_Selected text_
:::::

MORE POINTERS TOWARDS DIGITAL DISPARITIES
We open this edition with an interesting paper about what predicts Internet use in older adults.2 This is critically important for health systems as they move to implement digital health strategies. They need to understand the scale of this problem. A paper by Emani et al., predicting who adopts a patient portal identified age and income as determinants of use. Additionally, the group of patients who expected benefits also used it more.3 This is also reinforced in other findings that online access to clinical records and other services that require Internet skills may increase disparities.4
There are growing numbers of people with comorbidity, all of which have their own guidance; particularly for older people, we need to practice less disruptive medicine.5 A paper by Litchfield et al.,6 looks to steer us through the dilemma created by multiple potentially conflicting guidelines and sets out how we might address these conflicts. A further area of complexity is that of interoperability. Interoperability has long been a ‘Holy grail’ of informatics, and Oyeyemi and Scott7 draw out its complexity.
ENGEL’S BIOPSYCHOSOCIAL MODEL
Engel’s biopsychosocial model of disease set out in 1977 challenged biomedicine.8 Engel stated biomedicine ‘leaves no room within its framework for the social, psychological and behavioural dimensions of illness. A biopsychosocial model is proposed that provides a blueprint for research, a framework for teaching and a design for action in the real world of healthcare’. Computerised medical record (CMR) systems are orientated towards the needs of biomedicine and Woodson9 describes how they struggle to meet the needs of behavioural health clinicians. It is possible that we need other tools to share information across teams and we publish a research letter from Sarkisian and Kagel10 explaining how they have used ‘Slack’ for collaborative medical work.
THE PATIENT AS THE UNIT OF IMPLEMENTATION
The patient rather than the organisation may be the best way of rolling out a new system. Gunja that provides a case study of an electronic prescribing system. The mantra was ‘one patient one chart’!11 If only we could also take that phrase more widely into ‘one patient one computerised medical record’!
MOBILE HEALTH TO SCREEN FOR CARDIOVASCULAR DISEASE
In a month when Public Health England has launched its online tool to predict your heart age,12 we publish an article by Mannik et al.,13 about how community health workers in rural Kenya have used a mobile app to screen for cardiovascular disease and risk.
DASHBOARD TO IMPROVE QUALITY AND PATIENT SAFETY
Williams et al.1 describe the development of a dashboard to improve patient safety, its focus is medication safety. The development of dashboards to improve quality is one I have an interest14 in and is the Editor’s choice paper of this edition.

:::::

_Entries shown_
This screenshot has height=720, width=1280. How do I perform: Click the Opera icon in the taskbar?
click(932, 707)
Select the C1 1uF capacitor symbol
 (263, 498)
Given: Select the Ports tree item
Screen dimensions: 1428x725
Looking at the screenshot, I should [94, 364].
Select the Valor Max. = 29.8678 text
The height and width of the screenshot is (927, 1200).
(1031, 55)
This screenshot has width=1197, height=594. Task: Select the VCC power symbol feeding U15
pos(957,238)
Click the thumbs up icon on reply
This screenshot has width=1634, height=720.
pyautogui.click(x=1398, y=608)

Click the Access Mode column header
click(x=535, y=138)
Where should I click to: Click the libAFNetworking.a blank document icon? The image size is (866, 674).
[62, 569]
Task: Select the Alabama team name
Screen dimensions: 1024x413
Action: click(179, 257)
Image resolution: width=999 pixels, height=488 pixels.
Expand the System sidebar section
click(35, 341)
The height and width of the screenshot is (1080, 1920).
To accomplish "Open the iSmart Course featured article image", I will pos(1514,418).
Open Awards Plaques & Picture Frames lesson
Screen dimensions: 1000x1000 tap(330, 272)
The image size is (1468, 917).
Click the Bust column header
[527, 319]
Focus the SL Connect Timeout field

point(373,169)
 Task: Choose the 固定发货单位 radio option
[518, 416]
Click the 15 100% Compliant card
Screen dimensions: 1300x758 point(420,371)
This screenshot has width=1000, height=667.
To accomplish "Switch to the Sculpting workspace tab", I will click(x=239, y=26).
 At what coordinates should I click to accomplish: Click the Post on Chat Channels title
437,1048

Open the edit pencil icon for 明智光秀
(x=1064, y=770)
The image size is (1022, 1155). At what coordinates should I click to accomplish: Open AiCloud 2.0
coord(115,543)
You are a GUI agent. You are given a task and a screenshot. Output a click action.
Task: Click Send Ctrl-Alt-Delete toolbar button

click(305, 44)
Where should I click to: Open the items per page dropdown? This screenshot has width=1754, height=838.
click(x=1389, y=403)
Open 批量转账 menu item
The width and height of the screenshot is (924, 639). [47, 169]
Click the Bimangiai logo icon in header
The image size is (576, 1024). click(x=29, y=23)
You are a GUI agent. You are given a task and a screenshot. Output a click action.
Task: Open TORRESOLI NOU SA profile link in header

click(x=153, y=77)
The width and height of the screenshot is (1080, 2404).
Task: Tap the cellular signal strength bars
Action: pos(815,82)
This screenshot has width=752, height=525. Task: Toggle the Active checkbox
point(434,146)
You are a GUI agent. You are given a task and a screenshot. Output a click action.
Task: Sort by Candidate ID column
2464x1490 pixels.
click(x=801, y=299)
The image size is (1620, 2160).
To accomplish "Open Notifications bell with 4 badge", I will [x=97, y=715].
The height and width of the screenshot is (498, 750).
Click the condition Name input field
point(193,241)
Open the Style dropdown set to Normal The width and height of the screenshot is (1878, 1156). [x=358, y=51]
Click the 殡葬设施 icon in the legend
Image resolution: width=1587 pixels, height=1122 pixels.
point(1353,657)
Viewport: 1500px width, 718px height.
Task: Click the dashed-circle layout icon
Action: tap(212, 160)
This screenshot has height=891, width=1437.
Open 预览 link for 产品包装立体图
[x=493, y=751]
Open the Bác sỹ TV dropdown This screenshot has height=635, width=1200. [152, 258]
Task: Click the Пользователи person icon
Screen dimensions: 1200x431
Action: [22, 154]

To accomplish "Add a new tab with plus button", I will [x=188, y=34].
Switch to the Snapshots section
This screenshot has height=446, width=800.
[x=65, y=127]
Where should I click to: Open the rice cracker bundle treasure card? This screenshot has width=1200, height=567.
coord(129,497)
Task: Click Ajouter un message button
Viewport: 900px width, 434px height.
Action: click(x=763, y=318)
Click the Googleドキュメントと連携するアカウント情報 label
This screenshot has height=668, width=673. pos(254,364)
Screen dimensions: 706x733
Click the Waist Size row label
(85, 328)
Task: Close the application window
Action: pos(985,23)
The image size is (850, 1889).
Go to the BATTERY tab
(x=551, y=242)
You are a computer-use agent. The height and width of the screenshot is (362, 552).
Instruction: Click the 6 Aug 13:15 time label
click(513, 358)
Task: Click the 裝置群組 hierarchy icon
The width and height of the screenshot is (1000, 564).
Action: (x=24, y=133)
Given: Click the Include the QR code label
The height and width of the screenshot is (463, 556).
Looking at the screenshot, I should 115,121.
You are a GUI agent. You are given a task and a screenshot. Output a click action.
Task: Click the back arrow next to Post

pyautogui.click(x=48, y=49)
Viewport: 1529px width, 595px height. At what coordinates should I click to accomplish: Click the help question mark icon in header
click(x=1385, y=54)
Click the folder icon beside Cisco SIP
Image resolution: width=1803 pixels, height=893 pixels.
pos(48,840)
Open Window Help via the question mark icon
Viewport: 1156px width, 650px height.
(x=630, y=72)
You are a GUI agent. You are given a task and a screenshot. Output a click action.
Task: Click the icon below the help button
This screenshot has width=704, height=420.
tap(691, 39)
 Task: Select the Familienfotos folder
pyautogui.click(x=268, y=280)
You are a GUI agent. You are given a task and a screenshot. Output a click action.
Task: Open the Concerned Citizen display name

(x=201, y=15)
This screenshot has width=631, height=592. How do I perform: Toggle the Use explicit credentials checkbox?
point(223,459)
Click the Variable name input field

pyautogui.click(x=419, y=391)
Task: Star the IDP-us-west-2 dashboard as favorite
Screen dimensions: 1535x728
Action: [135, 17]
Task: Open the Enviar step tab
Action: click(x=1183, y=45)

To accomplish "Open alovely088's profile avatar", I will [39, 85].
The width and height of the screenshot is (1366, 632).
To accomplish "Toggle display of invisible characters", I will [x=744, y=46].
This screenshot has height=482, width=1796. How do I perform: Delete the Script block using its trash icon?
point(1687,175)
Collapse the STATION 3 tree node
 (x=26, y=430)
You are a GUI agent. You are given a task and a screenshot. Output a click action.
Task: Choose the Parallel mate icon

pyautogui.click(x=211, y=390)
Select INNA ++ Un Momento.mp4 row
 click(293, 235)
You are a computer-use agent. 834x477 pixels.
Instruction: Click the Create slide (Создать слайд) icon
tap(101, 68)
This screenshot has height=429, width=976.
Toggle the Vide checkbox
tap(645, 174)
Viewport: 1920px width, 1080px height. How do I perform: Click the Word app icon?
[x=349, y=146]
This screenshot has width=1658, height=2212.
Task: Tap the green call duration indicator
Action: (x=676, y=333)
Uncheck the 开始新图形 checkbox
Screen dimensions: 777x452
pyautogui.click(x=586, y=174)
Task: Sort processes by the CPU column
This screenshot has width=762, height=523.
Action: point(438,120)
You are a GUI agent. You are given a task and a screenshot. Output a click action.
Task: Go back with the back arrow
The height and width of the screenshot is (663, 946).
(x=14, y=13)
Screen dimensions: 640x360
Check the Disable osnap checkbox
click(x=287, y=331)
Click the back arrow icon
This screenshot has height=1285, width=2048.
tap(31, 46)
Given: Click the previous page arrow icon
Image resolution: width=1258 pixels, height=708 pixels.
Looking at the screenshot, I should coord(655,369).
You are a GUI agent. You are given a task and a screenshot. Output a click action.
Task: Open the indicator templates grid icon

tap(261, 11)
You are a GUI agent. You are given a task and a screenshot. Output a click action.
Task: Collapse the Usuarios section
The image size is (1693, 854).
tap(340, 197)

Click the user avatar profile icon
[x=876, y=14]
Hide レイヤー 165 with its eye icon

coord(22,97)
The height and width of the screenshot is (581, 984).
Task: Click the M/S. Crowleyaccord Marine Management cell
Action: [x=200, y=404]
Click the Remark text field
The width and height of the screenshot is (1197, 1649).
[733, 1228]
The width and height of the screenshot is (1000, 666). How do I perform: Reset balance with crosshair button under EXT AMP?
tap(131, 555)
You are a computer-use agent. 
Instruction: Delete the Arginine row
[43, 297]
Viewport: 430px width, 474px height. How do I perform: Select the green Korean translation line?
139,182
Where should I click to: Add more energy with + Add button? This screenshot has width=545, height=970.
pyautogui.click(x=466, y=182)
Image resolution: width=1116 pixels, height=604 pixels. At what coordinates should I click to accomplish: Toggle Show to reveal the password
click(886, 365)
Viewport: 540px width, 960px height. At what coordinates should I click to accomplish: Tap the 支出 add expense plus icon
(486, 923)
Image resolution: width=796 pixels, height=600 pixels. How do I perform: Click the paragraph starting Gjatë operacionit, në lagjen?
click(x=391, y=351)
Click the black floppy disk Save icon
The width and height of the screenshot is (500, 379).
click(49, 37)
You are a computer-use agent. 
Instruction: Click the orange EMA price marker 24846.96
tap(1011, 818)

:::::

_About this task_
Can you copy the editorial word for word, from "DASHBOARD TO IMPROVE QUALITY" up to and including "of this edition."? Rely only on the editorial, not the records.

_Result for this exercise_
DASHBOARD TO IMPROVE QUALITY AND PATIENT SAFETY
Williams et al.1 describe the development of a dashboard to improve patient safety, its focus is medication safety. The development of dashboards to improve quality is one I have an interest14 in and is the Editor’s choice paper of this edition.